SUPPLIED MATERIAL: Begin

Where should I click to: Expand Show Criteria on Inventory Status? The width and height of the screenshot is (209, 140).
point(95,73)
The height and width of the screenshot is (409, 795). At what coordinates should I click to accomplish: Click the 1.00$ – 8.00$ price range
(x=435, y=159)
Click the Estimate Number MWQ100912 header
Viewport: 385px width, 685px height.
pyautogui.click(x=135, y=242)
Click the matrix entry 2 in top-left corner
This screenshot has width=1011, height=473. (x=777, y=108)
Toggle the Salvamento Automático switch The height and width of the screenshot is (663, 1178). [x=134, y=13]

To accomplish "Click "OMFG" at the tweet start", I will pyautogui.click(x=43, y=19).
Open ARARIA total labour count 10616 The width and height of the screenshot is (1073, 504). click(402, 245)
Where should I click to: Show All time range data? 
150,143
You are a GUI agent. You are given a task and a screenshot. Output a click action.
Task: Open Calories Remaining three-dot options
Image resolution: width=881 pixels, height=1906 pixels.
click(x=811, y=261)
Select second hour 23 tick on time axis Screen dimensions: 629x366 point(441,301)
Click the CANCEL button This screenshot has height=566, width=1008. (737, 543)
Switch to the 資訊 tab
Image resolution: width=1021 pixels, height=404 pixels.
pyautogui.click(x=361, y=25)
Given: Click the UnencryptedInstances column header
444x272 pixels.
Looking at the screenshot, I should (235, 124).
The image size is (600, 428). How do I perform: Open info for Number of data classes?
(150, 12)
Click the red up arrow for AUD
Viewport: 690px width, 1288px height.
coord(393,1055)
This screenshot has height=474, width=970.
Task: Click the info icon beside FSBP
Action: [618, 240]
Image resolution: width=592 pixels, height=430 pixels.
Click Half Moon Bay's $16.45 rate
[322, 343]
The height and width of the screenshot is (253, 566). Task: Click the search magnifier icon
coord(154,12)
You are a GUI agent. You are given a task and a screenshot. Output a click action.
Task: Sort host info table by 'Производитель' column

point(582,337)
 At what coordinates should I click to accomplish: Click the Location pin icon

SUPPLIED MATERIAL: End

### EXERCISE
Check each line in the entries above for the string "header", then give the number of matching lines alone.

### COMPLETED EXERCISE
2